Me atrevo a afirmar que una de las artistas más brillantes de nuestro tiempo es una joven inglesa llamada Phoebe Waller-Bridge, quien escribe, dirige y protagoniza la comedia Fleabag.
Confío en que mis dos o tres lectores han notado mi intención de ver el mundo en el que estamos sin las manipulaciones persuasivas que nos llegan por las redes sociales, los servicios de streaming y los medios masivos. He tratado de ofrecer un testimonio más directo. He hablado de mis vecinos, de mis viajes y experiencias cotidianas. Me he mordido la lengua para evitar opinar sobre títeres imbéciles a cargo de países del primer y tercer mundo. He evitado sumarme a millares de críticos de cine que han creído su deber opinar sobre Joker o Los dos papas, pero no se han detenido a pensar en la ironía que supone que todos veamos lo mismo, cuando la variedad más numerosa se encuentra a nuestro alcance.

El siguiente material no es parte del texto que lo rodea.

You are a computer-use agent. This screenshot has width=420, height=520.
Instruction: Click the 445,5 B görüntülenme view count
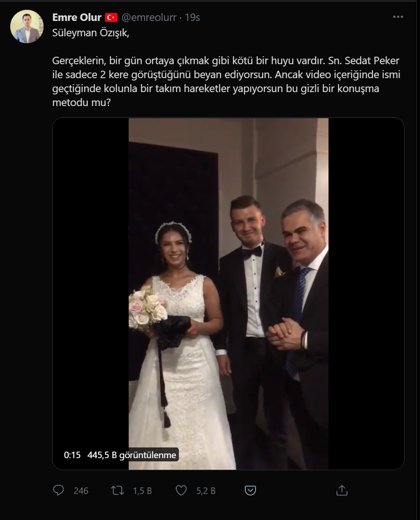click(x=132, y=455)
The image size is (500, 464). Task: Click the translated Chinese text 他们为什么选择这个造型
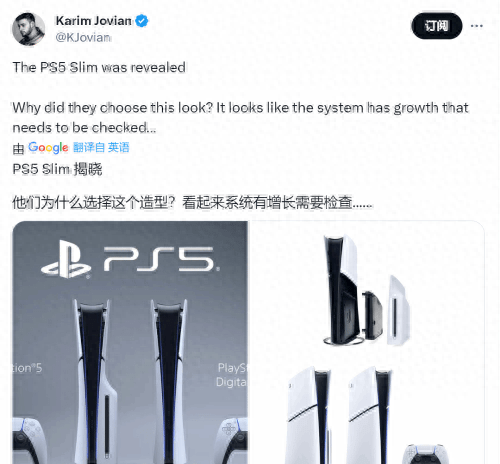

Pero llegó el momento de comerme mis palabras. Pues he descubierto que en medio de ese mundo que he eludido también es posible encontrar joyas de belleza extraordinaria. Es difícil estimar lo que vale en materia de arte entre los contemporáneos. Decir que la televisión es el medio a través del que hoy se expresa la mejor literatura es una afirmación que necesita aclaraciones. Pero, con todo y eso, me atrevo a afirmar que una de las artistas más brillantes de nuestro tiempo es una joven inglesa llamada Phoebe Waller-Bridge, quien escribe, dirige y protagoniza una comedia llamada Fleabag.
“Fleabag” es una expresión con varios significados. Su sentido más común es el de hotel de mala muerte donde hay más pulgas (fleas) que huéspedes. Pero, si pidieran mi opinión, sugeriría que la tradujeran como “El circo de las pulgas”. Fleabag fue el apodo que Waller-Bridge recibió cuando era niña. Es fácil suponer que la aguda protagonista de su serie tiene algo de la autora. Pero la realidad que refleja es mucho más que la mera experiencia de una mujer que no se adapta, que encuentra en su calentura incontrolable un escape a inquietudes y penas que la ahogan. En esa serie estamos todos, ese circo de tres pistas que somos: criaturas risibles y diminutas llenas de miedos, culpas, dolores, autoengaños, patetismos; pero vistos de manera compasiva.
Solo doce episodios le han bastado a Waller-Bridge para dejar una huella difícil de borrar. La segunda temporada cruza la línea fina y peligrosa del tema religioso y el resultado es de una belleza abrumadora. Tal vez desde Bernanos (en su Diario de un cura rural) no ha habido un retrato más verdadero de la pugna que vive un sacerdote católico. La ventaja de Waller-Bridge es que se asomó al abismo armada con humor, esa fuerza que –según Chesterton– es “el secreto más sagrado del cosmos”.